The calculation for % complete EVT work packages is a simple EV = BAC * % Complete. So if I have 1000 hours total for the work package, and the % complete value is 75%, my earned value is 750 hours; regardless of the period by period values in the resource profile. Check out this simple test example.
Above – I’ve loaded the resource over a ten month bell-curve on a % Complete work package. However, if I’m expecting to earn more value in the middle, I’m going to be disappointed. Look at what value I’ve earned after four months and am nicely on track at 40% complete.

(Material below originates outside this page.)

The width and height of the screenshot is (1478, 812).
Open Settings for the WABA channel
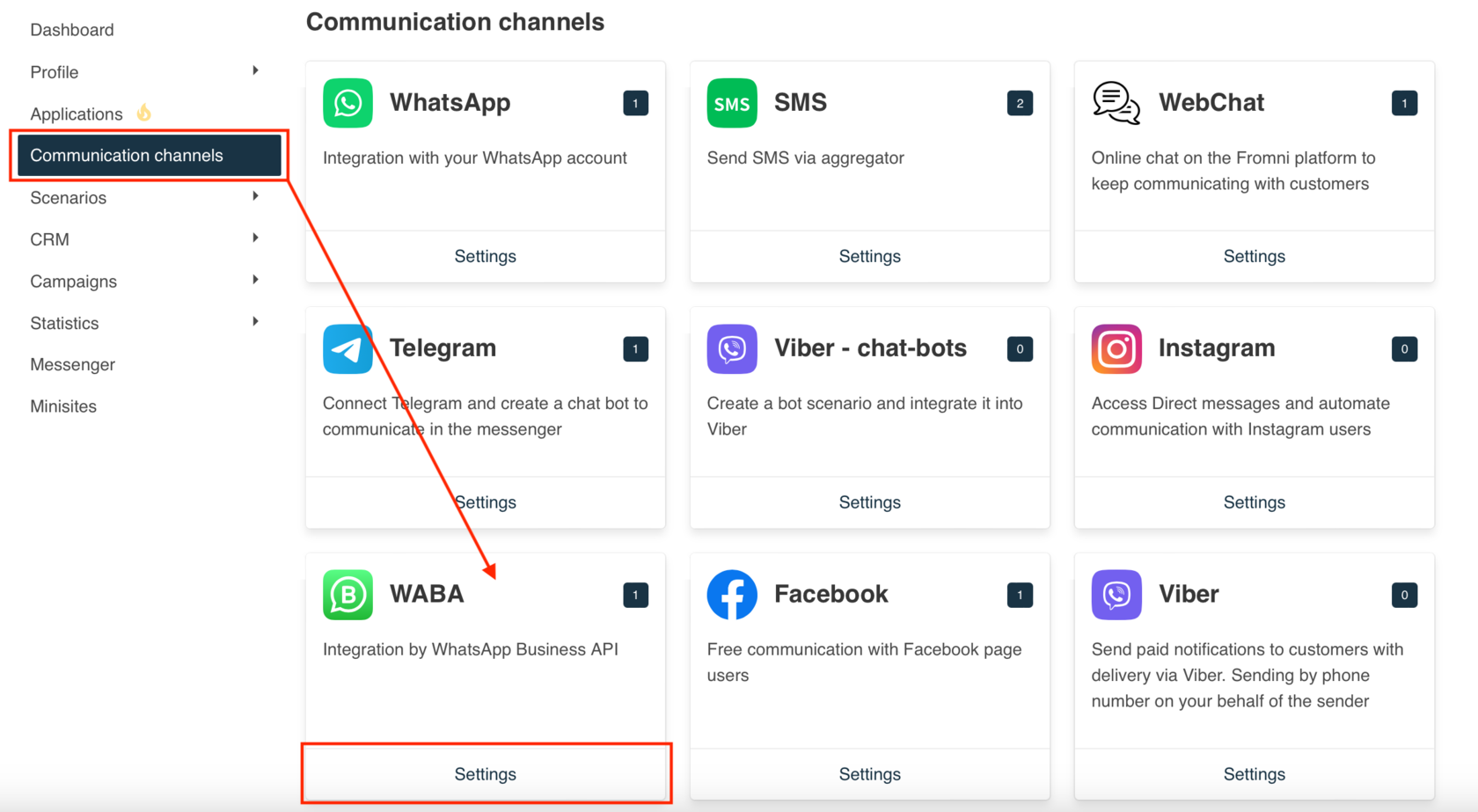485,773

If I was hoping to earn value based upon my resource profile, I should be at 500 hours. But going back to the math for % complete work packages (EV = BAC * % Complete) I’ve only racked up 400 hours of value. Of course that’s completely correct – Deltek Cobra worked as advertised. But it does illustrate the point that one’s expectations for value earned on a profiled % complete work package have nothing to do with the cumulative budget hours for the period you are in, and everything to do with the % complete value you’ve reported.
I also snuck in a Level of Effort (LOE) work package with an identical profile for comparison. That puppy has earned value based on the profile and is reporting 500 hours. Makes sense right – how else can LOE packages earn? It’s entirely based upon where the status date is and the cumulative planned value in those prior periods because there’s no underlying percentage value to calculate.
Profiling the resource in a % complete work package is terrific planning practice for your CPR format 4s and staffing reports, but is a complete waste of time if you’re wanting to control when you earn value. Your only hope is that having more people working on it during some specific period will accelerate your % complete during that time and thus drive your EV higher. Unfortunately if hope was a driving force in the universe, all our projects would come in on time and under budget and we wouldn’t need EV systems in the first place.
This brings me to my last point about % complete work packages, and one that warrants a blog all its own; you shouldn’t use too many of these in an EV system. In fact, none whatsoever would be optimum. Their inherent problem is that they are subjective. How do you know you’re 40% complete? Prove it! I’ll leave that discussion for another day.